We provide eval.sh for evaluation on various benchmarks with only one command. In particular, eval.sh supports evaluation on commonly used metrics such as GenEval, ImageReward, HPSv2.1, FID and Validation Loss.
# set arguments
pn=1M
model_type=infinity_2b
infinity_model_path=[infinity_model_path]
out_dir_root=[out_dir_root]
vae_type=32
vae_path=[vae_path]
cfg=4
tau=1
text_encoder_ckpt=[text_encoder_ckpt]
text_channels=2048
sub_fix=cfg${cfg}_tau${tau}
ImageReward is a metric for evaluating the human preference score of generated images. It learns human preference through fine-tuning CLIP model with 137K human ranked image pairs.
out_dir=${out_dir_root}/image_reward_${sub_fix}
infer_eval_image_reward
HPSv2.1 is a metric for evaluating the human preference score of generated images. It learns human preference through fine-tuning CLIP model with 798K human ranked image pairs. The human ranked image pairs are from human experts.

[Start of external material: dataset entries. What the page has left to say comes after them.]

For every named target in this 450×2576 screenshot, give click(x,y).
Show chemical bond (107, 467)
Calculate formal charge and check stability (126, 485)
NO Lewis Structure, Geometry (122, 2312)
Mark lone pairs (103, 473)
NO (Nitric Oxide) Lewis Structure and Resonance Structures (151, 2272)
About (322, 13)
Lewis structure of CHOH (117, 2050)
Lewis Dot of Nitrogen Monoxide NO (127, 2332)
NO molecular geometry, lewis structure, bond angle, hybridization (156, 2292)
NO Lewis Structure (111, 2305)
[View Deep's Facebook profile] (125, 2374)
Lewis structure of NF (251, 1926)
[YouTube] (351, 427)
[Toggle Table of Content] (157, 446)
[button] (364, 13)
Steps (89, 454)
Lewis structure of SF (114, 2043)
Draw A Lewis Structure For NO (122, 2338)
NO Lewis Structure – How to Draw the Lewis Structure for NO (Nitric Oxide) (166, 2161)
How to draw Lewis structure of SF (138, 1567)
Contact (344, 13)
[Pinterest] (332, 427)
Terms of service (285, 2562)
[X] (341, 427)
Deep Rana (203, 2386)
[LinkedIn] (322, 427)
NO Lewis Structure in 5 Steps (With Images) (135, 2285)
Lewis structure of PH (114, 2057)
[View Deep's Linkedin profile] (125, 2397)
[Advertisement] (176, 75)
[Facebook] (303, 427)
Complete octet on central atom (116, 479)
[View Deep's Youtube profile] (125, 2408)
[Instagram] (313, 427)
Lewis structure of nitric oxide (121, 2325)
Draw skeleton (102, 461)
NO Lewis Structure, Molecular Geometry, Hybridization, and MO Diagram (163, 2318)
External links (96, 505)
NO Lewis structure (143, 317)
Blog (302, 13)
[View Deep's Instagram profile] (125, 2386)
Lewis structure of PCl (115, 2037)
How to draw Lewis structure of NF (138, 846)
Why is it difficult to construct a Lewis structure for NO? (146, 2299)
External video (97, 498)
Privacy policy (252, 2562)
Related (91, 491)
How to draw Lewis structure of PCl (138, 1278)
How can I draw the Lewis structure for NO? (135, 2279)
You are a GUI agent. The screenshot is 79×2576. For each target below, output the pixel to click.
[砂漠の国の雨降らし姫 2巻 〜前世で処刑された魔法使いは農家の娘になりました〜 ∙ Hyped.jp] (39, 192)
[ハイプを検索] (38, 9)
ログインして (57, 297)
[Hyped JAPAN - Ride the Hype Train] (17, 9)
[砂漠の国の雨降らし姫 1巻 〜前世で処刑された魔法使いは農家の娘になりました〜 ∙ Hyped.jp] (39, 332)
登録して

out_dir=${out_dir_root}/hpsv21_${sub_fix}
infer_eval_hpsv21
GenEval is an object-focused framework for evaluating Text-to-Image alignment.
rewrite_prompt=0
out_dir=${out_dir_root}/gen_eval_${sub_fix}
test_gen_eval
For testing FID, you need provide a jsonl file which contains text prompts and ground truth images. We highly recommand the number of examples in the jsonl file is greater than 20000 since testing FID needs abundant of examples.
long_caption_fid=1
jsonl_filepath=[jsonl_filepath]
out_dir=${out_dir_root}/val_long_caption_fid_${sub_fix}
rm -rf ${out_dir}
test_fid
For testing Validation Loss, you need provide a jsonl folder like the training jsonl folder. Besides, you should specify the noise applying strength for Bitwise Self-Correction to the same strength used in the training phrase.
out_dir=${out_dir_root}/val_loss_${sub_fix}
reweight_loss_by_scale=0
jsonl_folder=[jsonl_folder]
noise_apply_strength=0.2
test_val_loss